The data-ness of knowing from qualitative fieldwork
I've been asked to offer some thoughts on fieldwork and data collection at a BricoLab meeting tomorrow, thought I could use this space to ruminate.
Not everything one comes across during fieldwork is "data". I think qualitative fieldwork is incredible because it produces profound knowledge about settings and phenomena. If one truly knows something they can write conceptual or theoretical pieces about it all day long. However knowing the phenomenon is not the same thing as having data about the phenomenon. And I am ultimately an empiricist and I need data. I also want to recognize that its not as simple as data/not data. Its not a binary. I believe there is a continuum of data-ness of knowing from qualitative fieldwork, along the dimension of reflecting + encoding.
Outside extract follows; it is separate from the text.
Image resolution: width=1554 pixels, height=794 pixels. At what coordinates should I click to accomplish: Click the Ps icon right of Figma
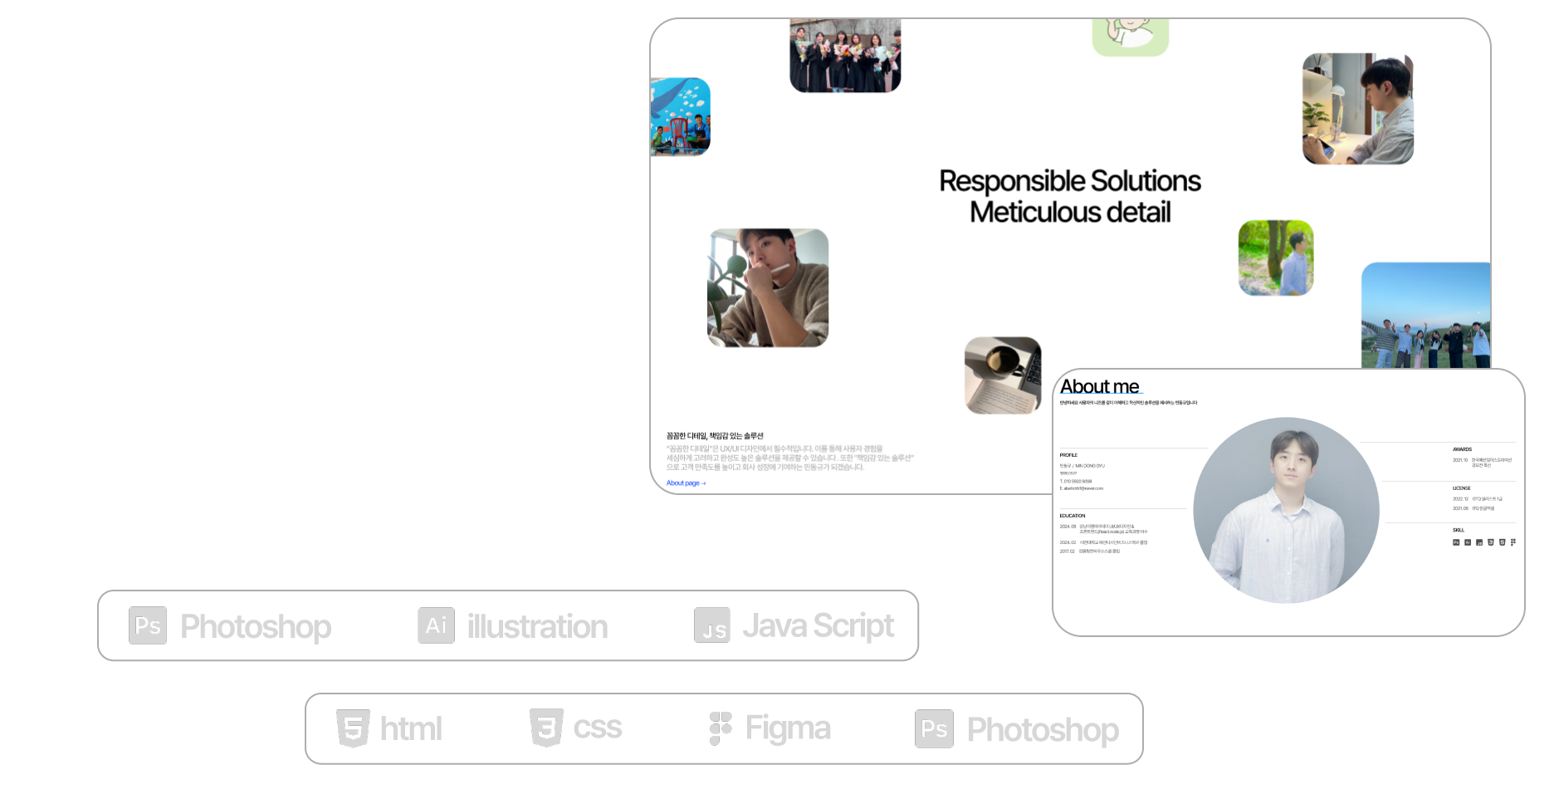934,728
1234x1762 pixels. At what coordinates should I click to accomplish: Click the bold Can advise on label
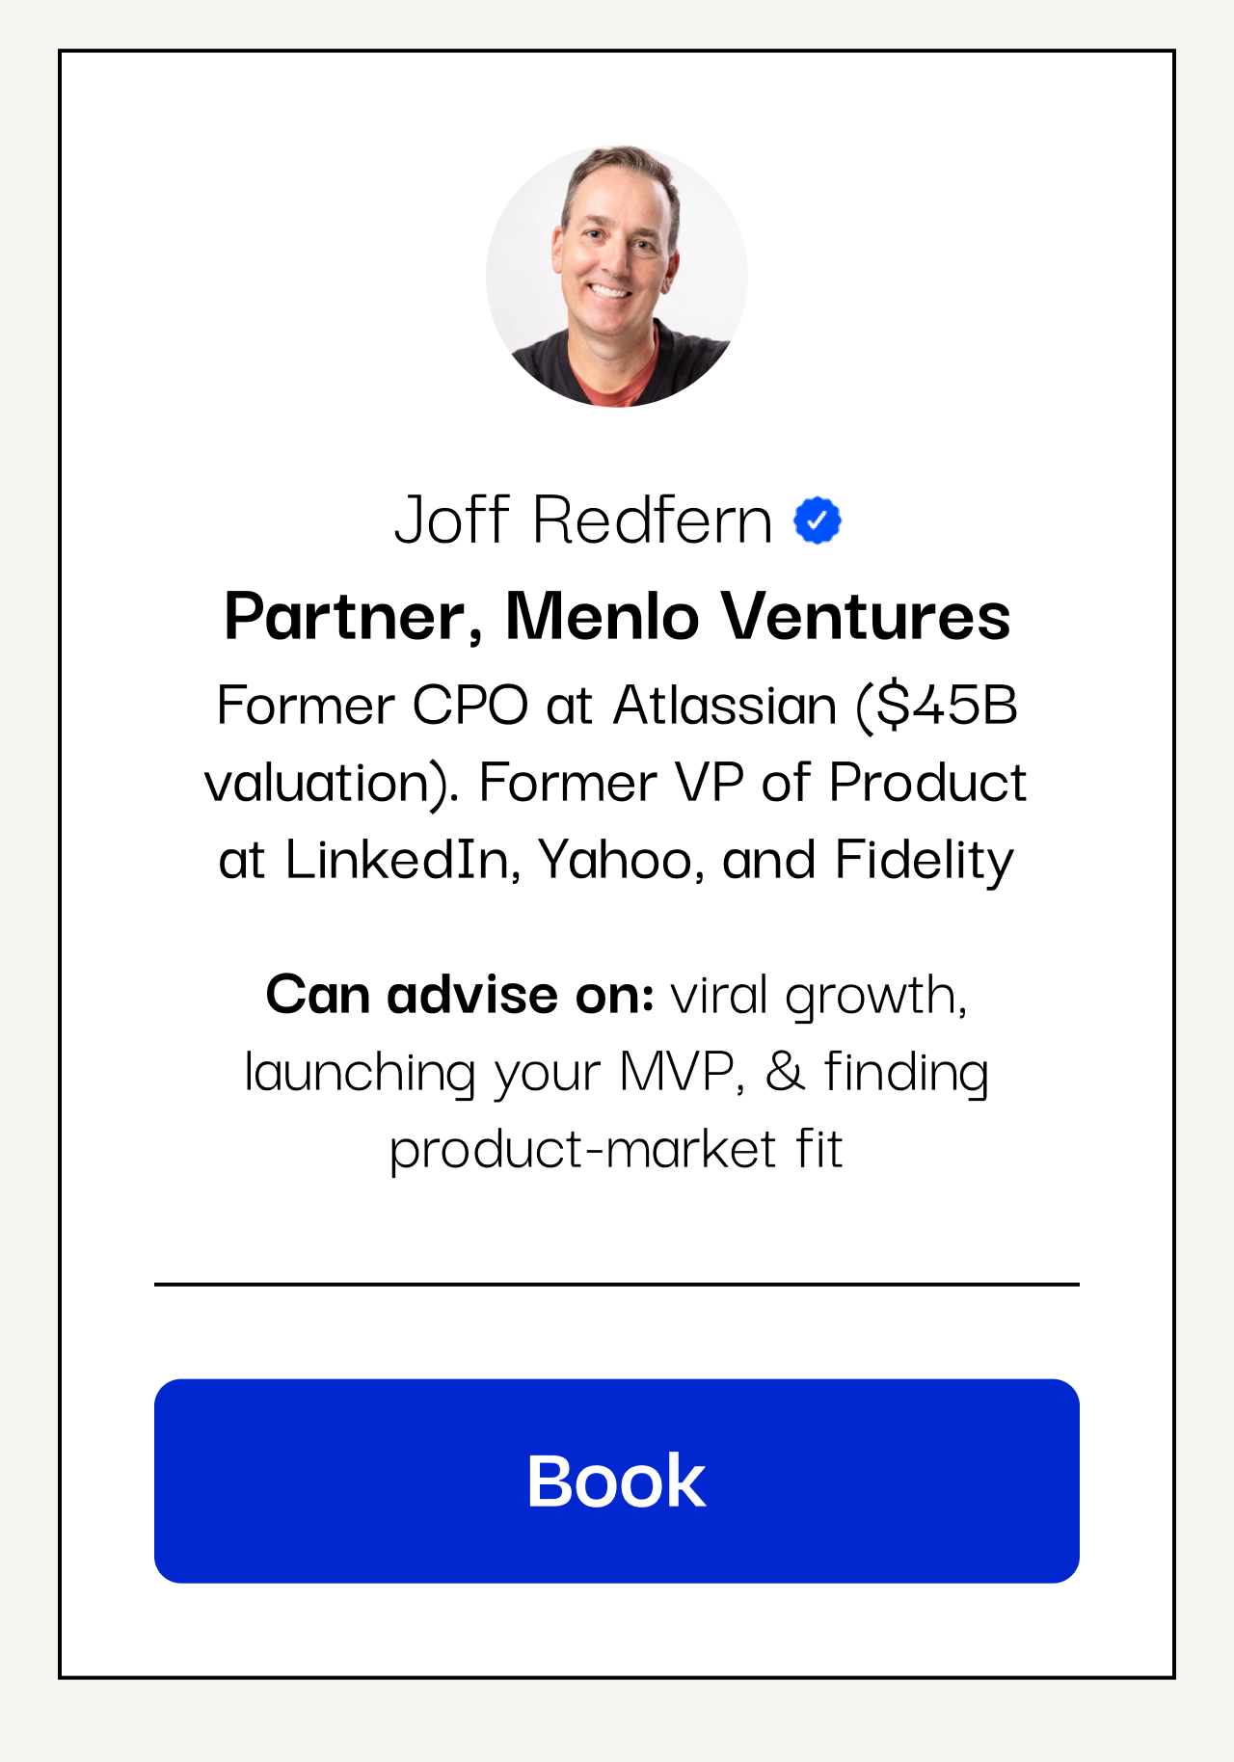(x=461, y=994)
Let me try to explain what I mean by that...
You come out of a session in the field, an observation session, and interview, whatever. You are buzzing with excitement about what you have discovered, you know new and exciting things about your phenomenon, moreso than you did before the session. But that's not data.
Now you have an active tally of number of interviews and field sessions, hours in the field, minutes of recorded interviews, pages of field notes and transcripts, archival texts, etc. Maybe you even have a handy-dandy automated ready-to-drop-in-a-manuscript data summary table. Reportable metadata makes your data quite data-ish.
Finally, deep in analysis and writing, you have curated your data. You have excerpted vignettes and quotes, you have organized them by category or over time, based on your judgement, based on what you think matters to a study. Agentic cuts produce the reality of data.
You can take it one step futher even, by associating data with theoretical vocabularies. You create artifacts intended for your discussion section, where empirical constructs have been mapped to theoretical concepts. Connection to theory means your data is ready to travel.